Bool. The default value is False.

Example

FLAGS_init_allocated_mem=True will make the allocated memory initialize as a non-zero value.

FLAGS_init_allocated_mem=False will not initialize the allocated memory.

initial_cpu_memory_in_mb

(since 0.14.0)

Initial CPU memory chunk size in MB of PaddlePaddle allocator. Allocator would take the minimal value of FLAGS_initial_cpu_memory_in_mb and FLAGS_fraction_of_cpu_memory_to_use*(total physical memory) as the memory chunk size.

Values accepted

Uint64. The default value is 500 with unit MB.

Example

FLAGS_initial_cpu_memory_in_mb=100, if FLAGS_fraction_of_cpu_memory_to_use*(total physical memory) > 100MB, then allocator will pre-allocate 100MB when first allocation request raises, and re-allocate 100MB again when the pre-allocated memory is exhaustive.

initial_gpu_memory_in_mb

(since 1.4.0)

Allocate a chunk of GPU memory whose byte size is specified by the flag. Future memory usage will be allocated from the chunk. If the chunk doesn’t have enough gpu memory, additional chunks of the gpu memory will be requested from gpu with size specified by FLAGS_reallocate_gpu_memory_in_mb until the gpu has no memory left for the additional chunk.

Values accepted

Uint64 value greater than 0 which is the initial GPU memory size in MB.

Example

FLAGS_initial_gpu_memory_in_mb=4096 will allocate 4 GB as initial GPU chunk.

Note

If you set this flag, the memory size set by FLAGS_fraction_of_gpu_memory_to_use will be overrided by this flag. If you don’t set this flag, PaddlePaddle will use FLAGS_fraction_of_gpu_memory_to_use to allocate gpu memory.

limit_of_tmp_allocation

(since 1.3)

The FLAGS_limit_of_tmp_allocation indicates the up limit of temporary_allocation size, the unit is byte. If the FLAGS_limit_of_tmp_allocation is -1, the size of temporary_allocation will not be limited.

Values accepted

Int64. The default value is -1.

Example

FLAGS_limit_of_tmp_allocation=1024 will set the up limit of temporary_allocation size to 1024 bytes.
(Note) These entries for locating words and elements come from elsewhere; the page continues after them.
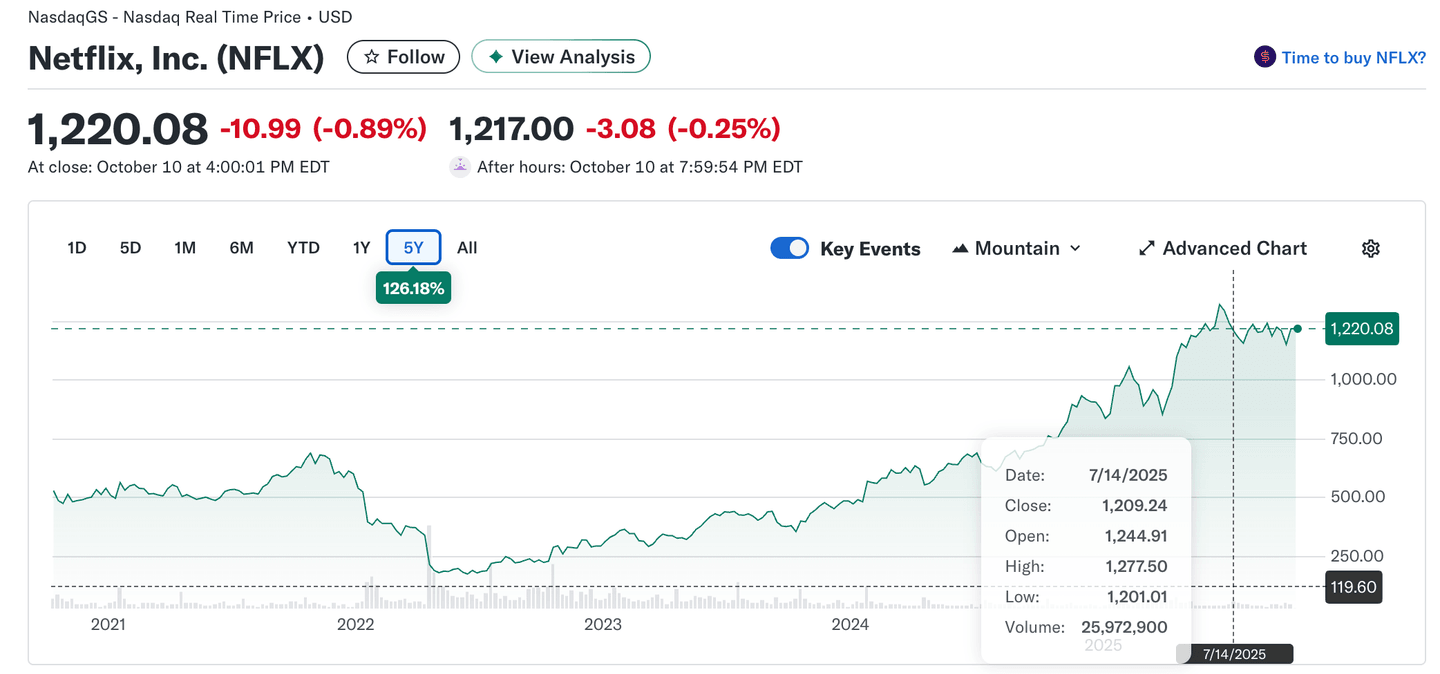Select the 5D time range
This screenshot has height=674, width=1440.
[x=130, y=248]
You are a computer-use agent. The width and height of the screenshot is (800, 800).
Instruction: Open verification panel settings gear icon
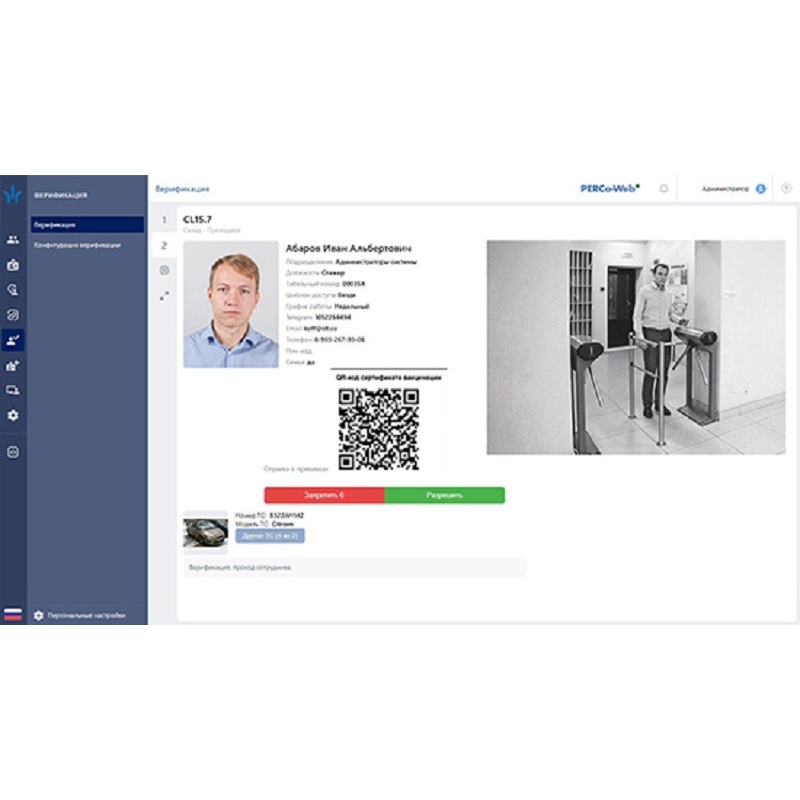[164, 270]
memory_fraction_of_eager_deletion

(since 1.4)

A memory size percentage when garbage collection strategy decides which variables should be released. If FLAGS_memory_fraction_of_eager_deletion=1.0, all temporary variables in the network would be released. If FLAGS_memory_fraction_of_eager_deletion=0.0, all temporary variables in the network would not be released. If 0.0<FLAGS_memory_fraction_of_eager_deletion<1.0, all temporary variables would be sorted descendingly according to their memory size, and only FLAGS_memory_fraction_of_eager_deletion of variables with largest memory size would be released. This flag is only valid when running compiled program with data parallel.

Values accepted

Double, inside [0.0, 1.0]. The default value is 1.0.

Example

FLAGS_memory_fraction_of_eager_deletion=0 would keep all temporary variables, that is to say, disabling garbage collection strategy.

FLAGS_memory_fraction_of_eager_deletion=1 would release all temporary variables.

FLAGS_memory_fraction_of_eager_deletion=0.5 would only release 50% of variables with largest memory size.

reallocate_gpu_memory_in_mb

(since 1.4.0)

Re-allocate additional GPU chunk if run out of allocated GPU memory chunk.

Values accepted

Int64 value greater than 0 in MB

Example

FLAGS_reallocate_gpu_memory_in_mb=1024 will re-allocate 1 GB if run out of GPU memory chunk.

Note

If this flag is set, PaddlePaddle will reallocate the gpu memory with size specified by this flag. Else PaddlePaddle will reallocate with size set by FLAGS_fraction_of_gpu_memory_to_use.

times_excess_than_required_tmp_allocation

(since 1.3)

The FLAGS_times_excess_than_required_tmp_allocation indicates the max size the TemporaryAllocator can return. For Example , if the required memory size is N, and times_excess_than_required_tmp_allocation is 2.0, the TemporaryAllocator will return the available allocation that the range of size is N ~ 2*N.

Values accepted

Int64. The default value is 2.

Example

FLAGS_times_excess_than_required_tmp_allocation=1024 will set the max size of the TemporaryAllocator can return to 1024*N.

use_pinned_memory

(since 0.12.0)

Whether to use cpu pinned memory. If set, CPU allocator calls mlock to lock pages.

Values accepted

Bool. The default value is True.

Example

FLAGS_use_pinned_memory=True would make the pages of allocated cpu memory lock.